(TASK TO CARRY OUT): Starting at the row that contains "Click the Rolling" and ending after the row that contains "This screenshot has", change "arrows icon" to "toggle button" and leave everything else as it is. Return only those rows.

(INFORMATION GIVEN):
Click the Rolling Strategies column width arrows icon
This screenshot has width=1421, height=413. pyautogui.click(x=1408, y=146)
--
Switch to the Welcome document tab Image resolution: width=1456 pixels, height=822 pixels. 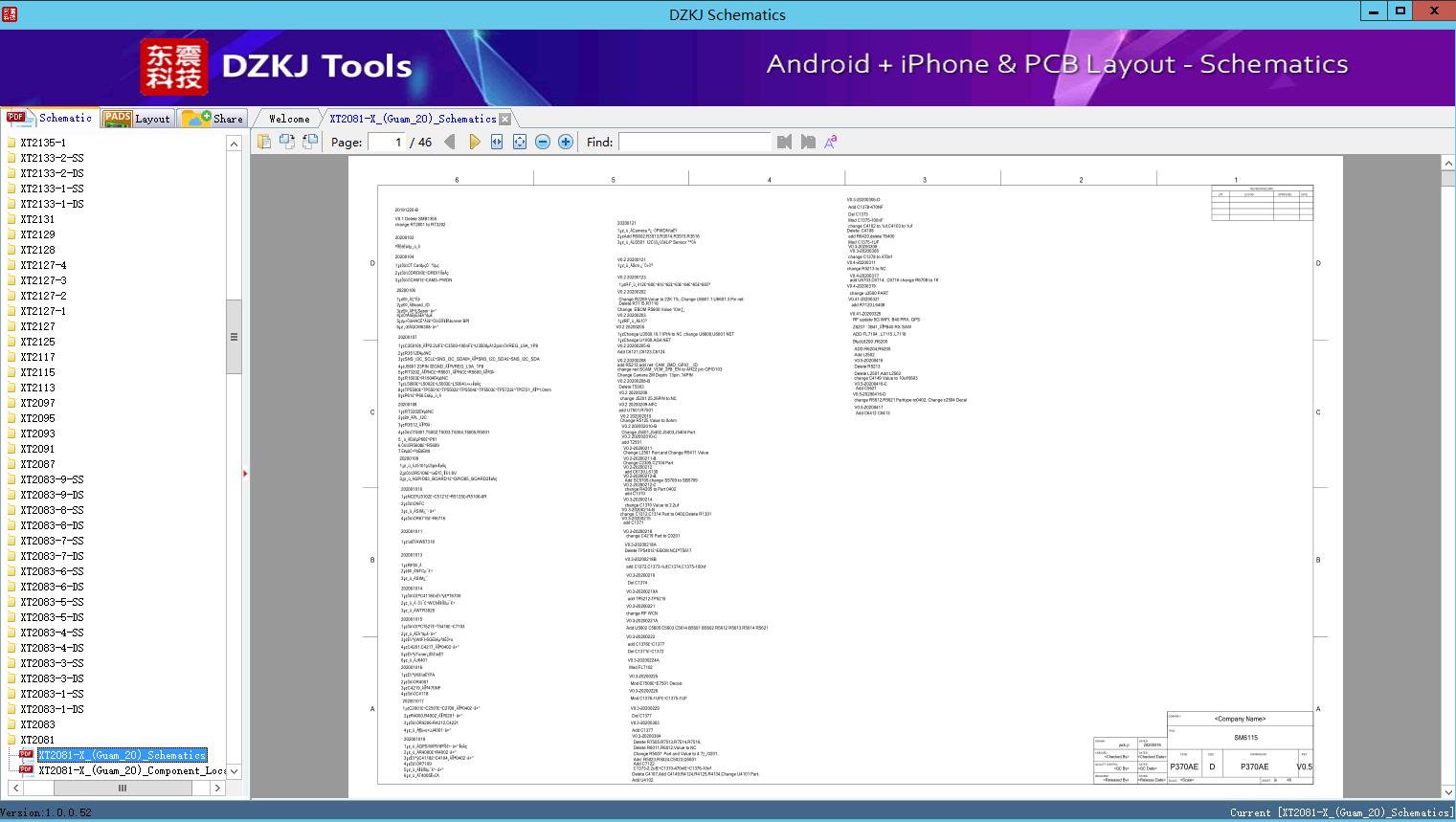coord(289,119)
---
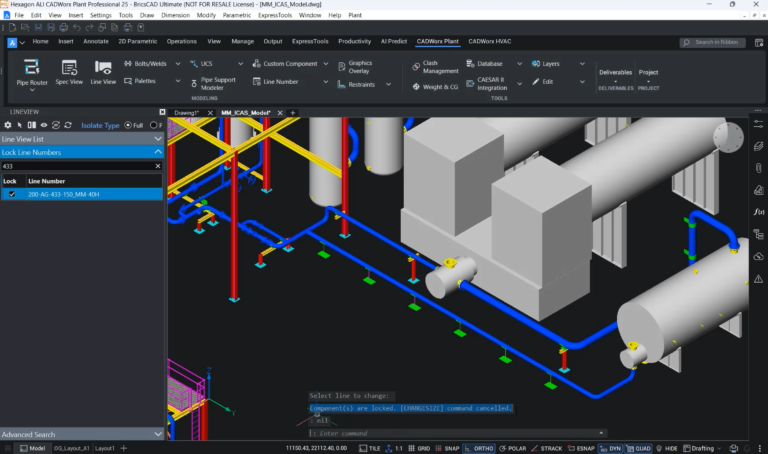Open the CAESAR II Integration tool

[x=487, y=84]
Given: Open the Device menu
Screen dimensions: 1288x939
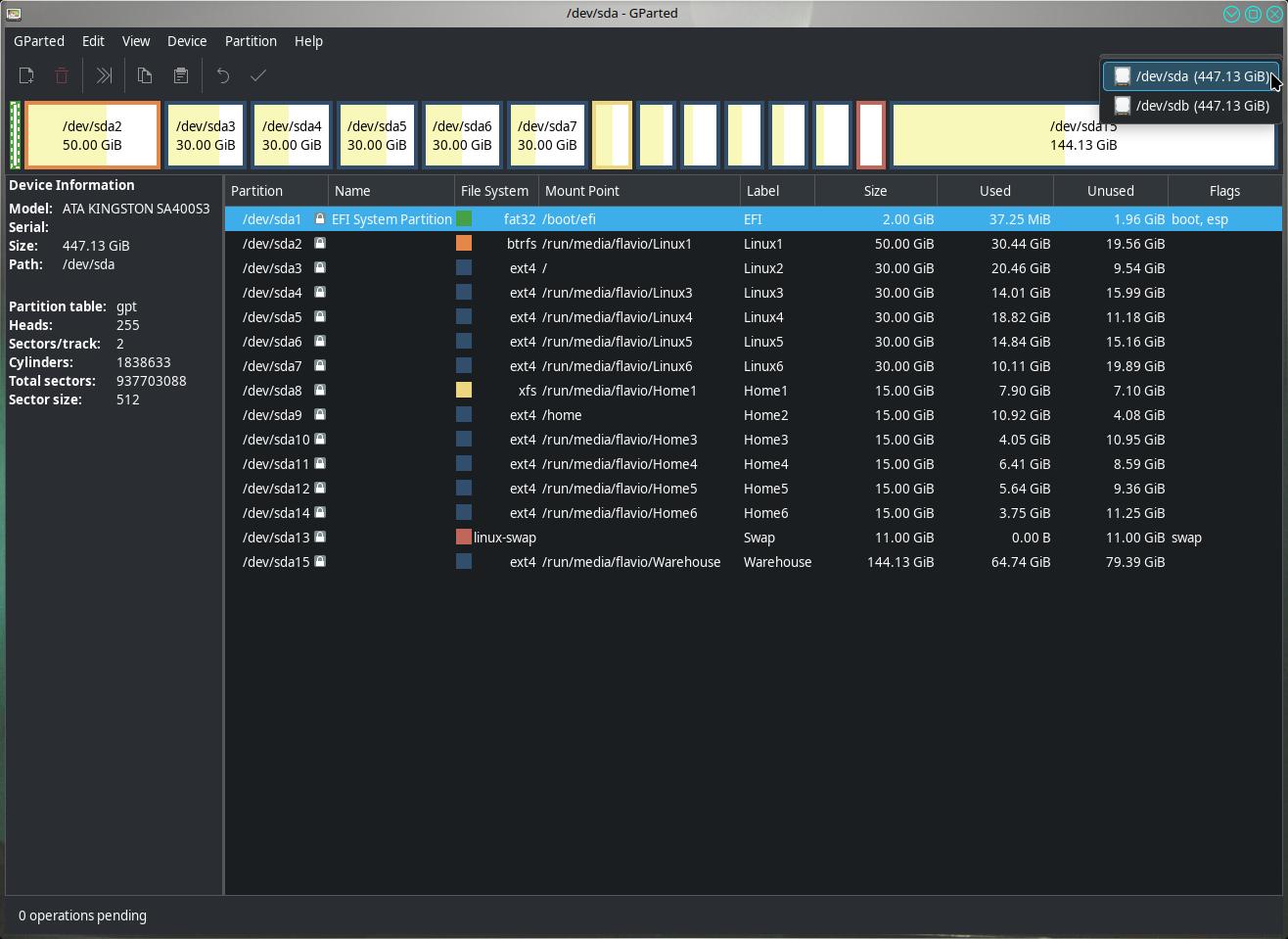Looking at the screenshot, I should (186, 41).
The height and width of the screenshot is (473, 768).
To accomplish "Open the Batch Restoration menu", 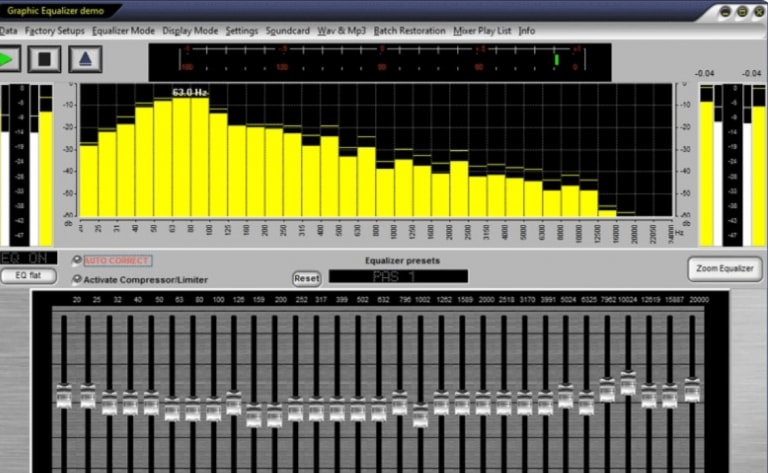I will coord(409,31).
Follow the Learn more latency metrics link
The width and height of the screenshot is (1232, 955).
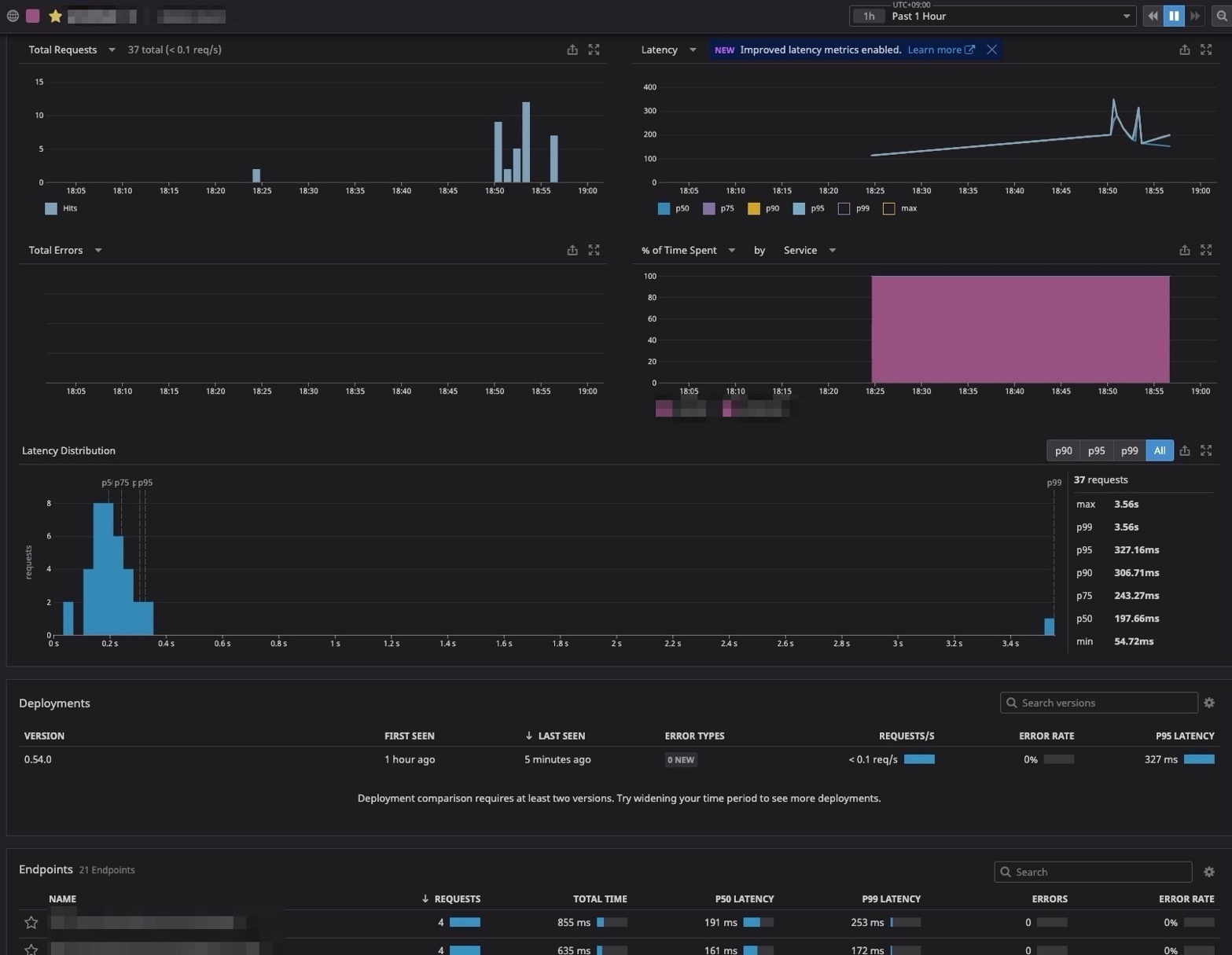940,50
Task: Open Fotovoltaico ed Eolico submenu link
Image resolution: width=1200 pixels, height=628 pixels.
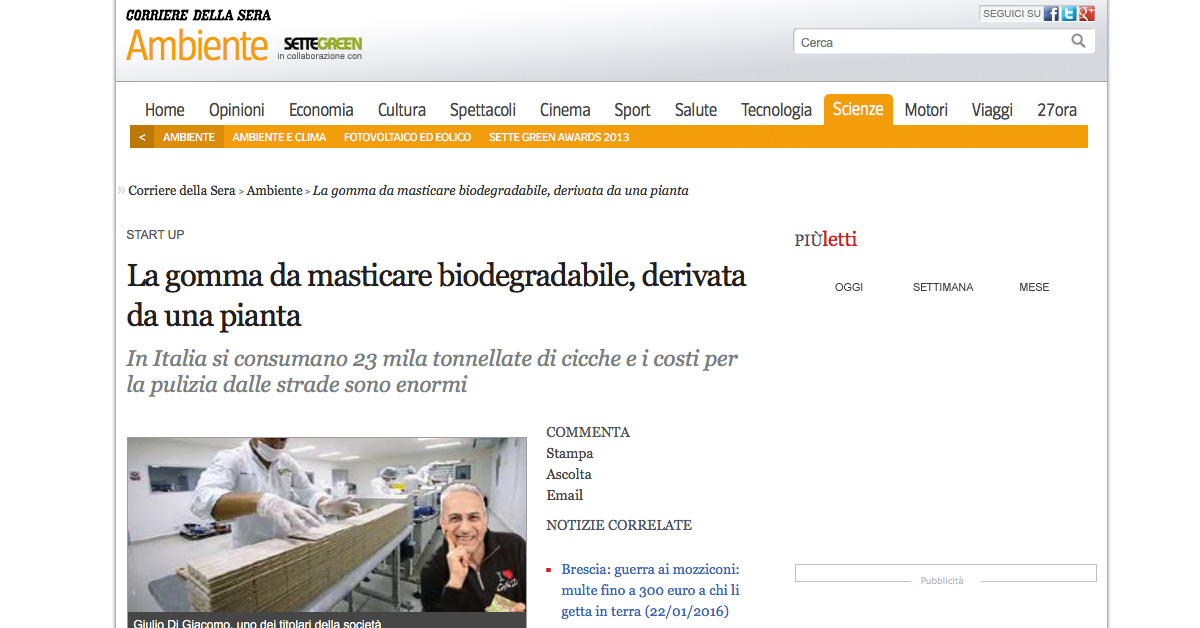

(TASK ANSWER):
Click the Rolling Strategies column width toggle button
This screenshot has width=1421, height=413. pyautogui.click(x=1408, y=146)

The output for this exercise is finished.